I thought of her yesterday, moments after I made the mistake of stepping on the scale, seeing a number I didn’t expect, and feeling suctioned into a whirlpool of self-loathing.

I survived the emotional riptide, not fighting and not submitting, and stayed with my struggling self until the tide went down and I went on with my day.

I keep thinking of her.

Back in my early 20s, I started therapy to address the combative relationship I had with my body. One week I brought in a photo to show my therapist. It was me as that six-year-old ballerina, my pre-war self, thoughts unadulterated by judgment.

“She’s gotta be in here somewhere,” I told my therapist, part question and part prayer.

I was living with a pile of shame; I tried to climb over it, often felt buried by it, and was terrified to sift through it. That’s why I was here, I told my therapist. I was tired of the heaviness I felt in my body no matter how much I weighed. I couldn’t keep living like this and needed to get to the bottom of this pile.

I was there to recover but also to uncover; how did that little ballerina get so obscured?

My ballerina self became buried under many messages of inadequacy and failure, visceral feelings of being repulsed by myself and my body– and my body and self were interchangeable. If my body wasn’t good then I wasn’t good, and if I felt bad, my body felt like a bad place too.

I still don’t know when exactly I absorbed that my weight is my worth and that bigness means nothingness. But it felt as true as the sun rising in the east.
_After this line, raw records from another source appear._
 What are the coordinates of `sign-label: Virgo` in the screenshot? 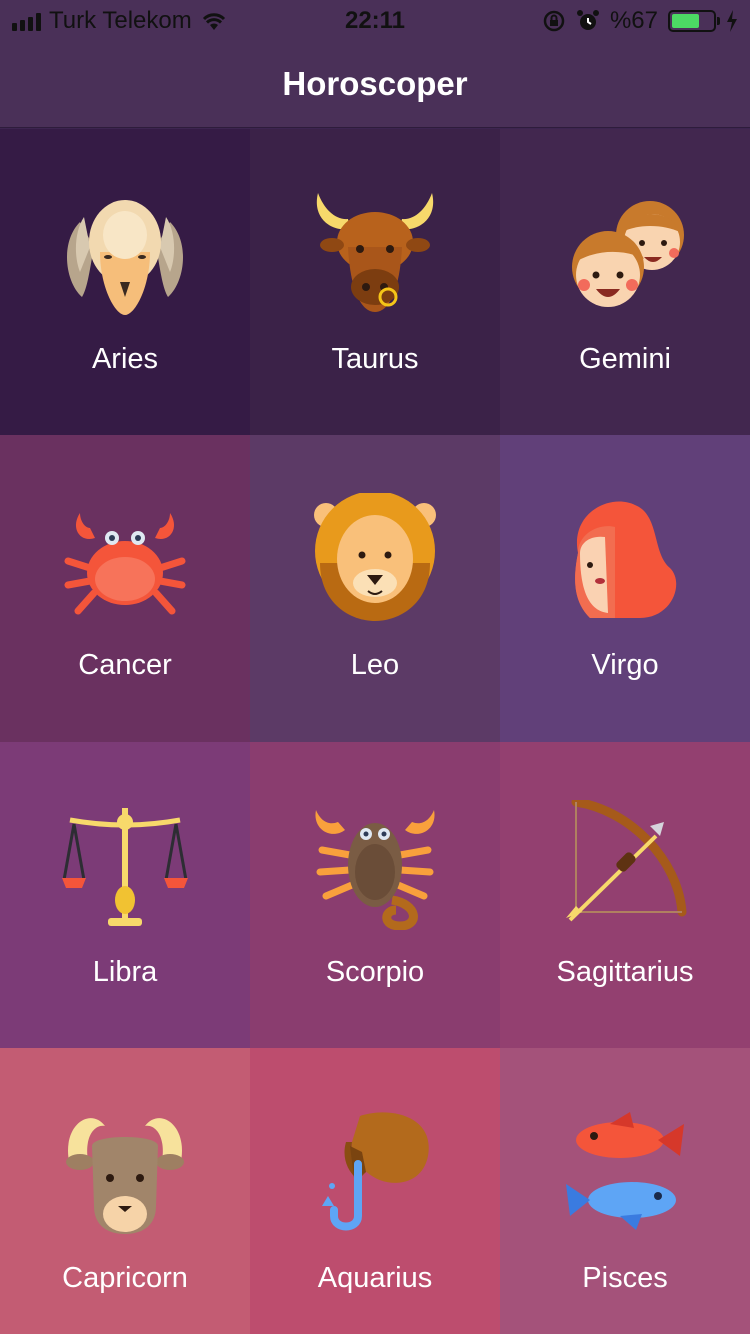 It's located at (625, 665). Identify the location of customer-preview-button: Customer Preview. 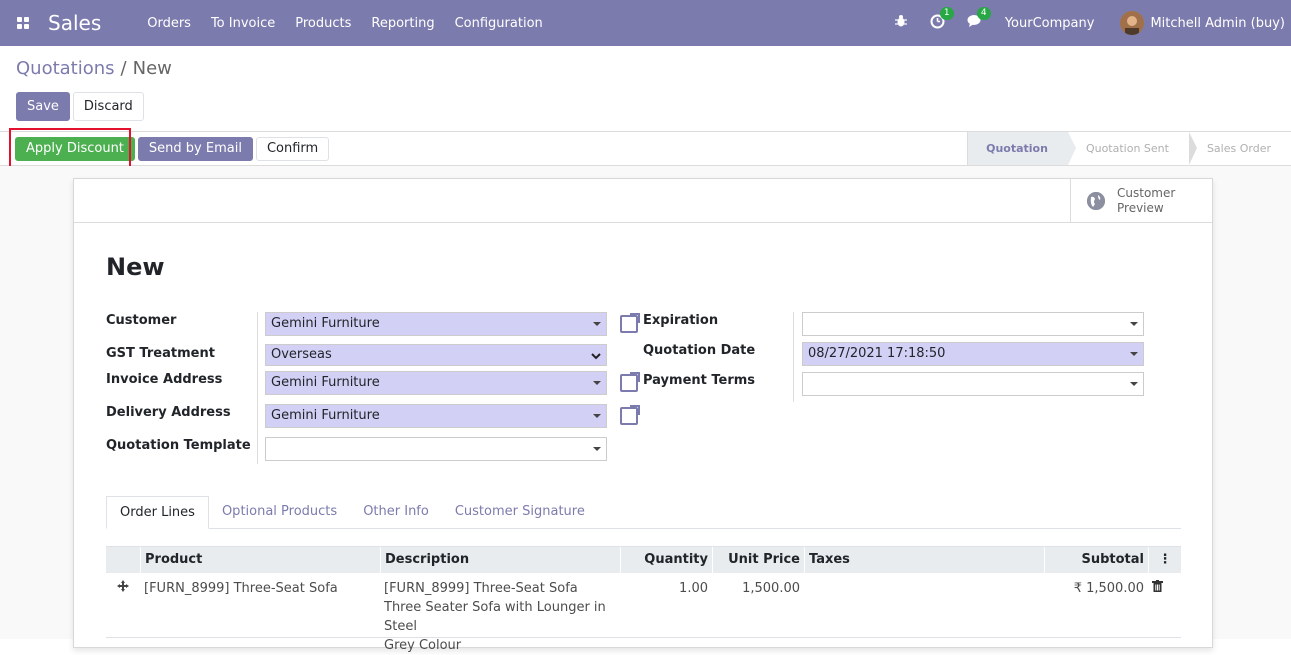
(1141, 201).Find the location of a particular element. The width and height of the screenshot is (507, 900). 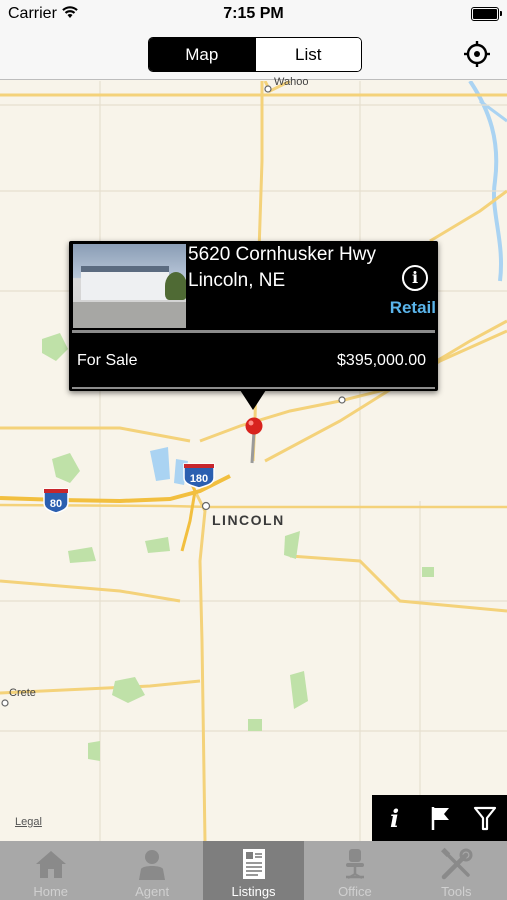

tab-tools: Tools is located at coordinates (456, 870).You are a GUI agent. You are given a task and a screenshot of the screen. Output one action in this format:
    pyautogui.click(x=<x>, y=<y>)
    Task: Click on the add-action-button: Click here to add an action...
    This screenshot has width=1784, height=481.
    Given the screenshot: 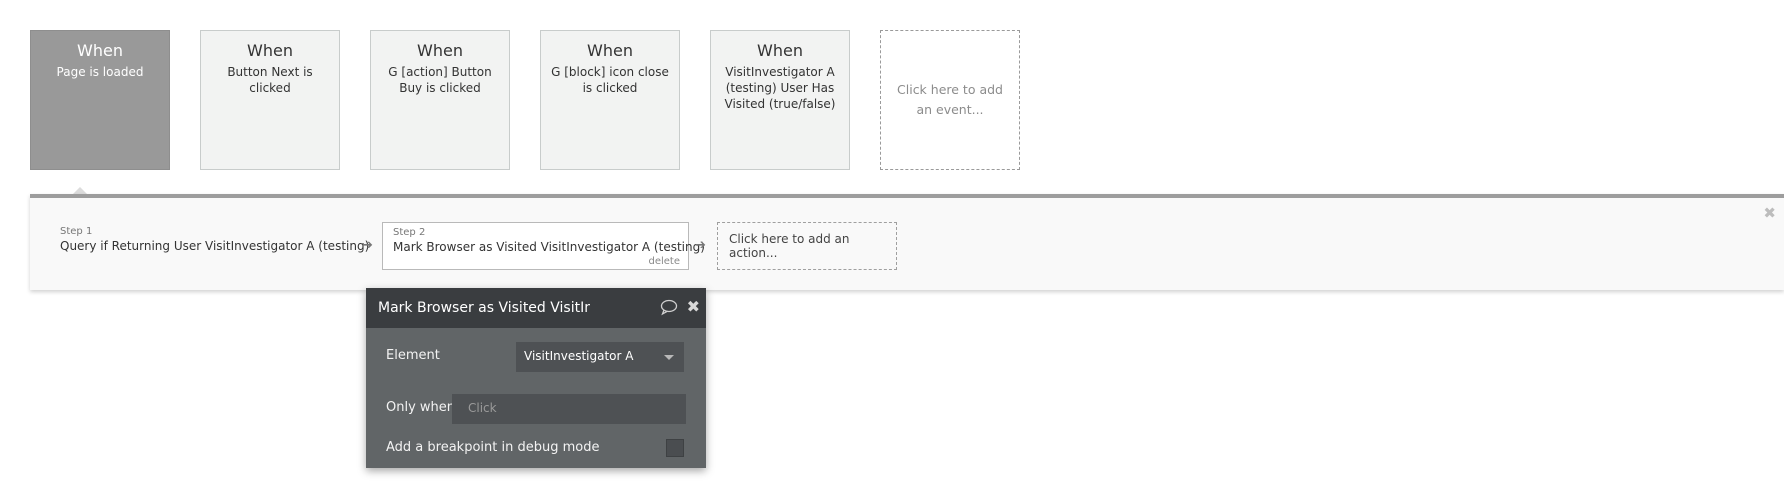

My ballerina self felt gone but not forgotten, a reminder that there was a time in my life before numbers started to matter. Before the scale became a god and what others thought of my body became prophecy: That they somehow knew what I could have in life based on my body, and having a bigger body meant I couldn’t find love.

And that I definitely wasn’t worthy of my own love.

Today, after many years of treatment and healing, I do believe and feel I am worthy of love from myself and others.

But I still taunt myself sometimes and get on the scale. It’s like reaching out to the toxic ex for old times’ sake; you know how this thing ends but there’s still a little voice that says ‘let’s do it.’ This time I was reminded that no matter how far I’ve come, the scale can always become my god again, decreeing that the most important fact about me is what I weigh. Not only isn’t that true, it imprisons me from joy.

Tonight after dinner I was dancing with my children and was doing ballet with my daughter. She’s around the same age as my ballerina self. I watched her revel in her youthfulness, the innocence of unbridled ambition.

Then something came over me. As my legs carried me, I closed my eyes and was transported to a different time in life, a different time in me. For a few moments, I was that little ballerina again, confident and content, beaming with pride that I carry weight in the world.

When the music came to an end there was no one left in the room.

I smiled and slowly bowed, returning to first position.

But this time the only audience was me, and that is the applause that matters most.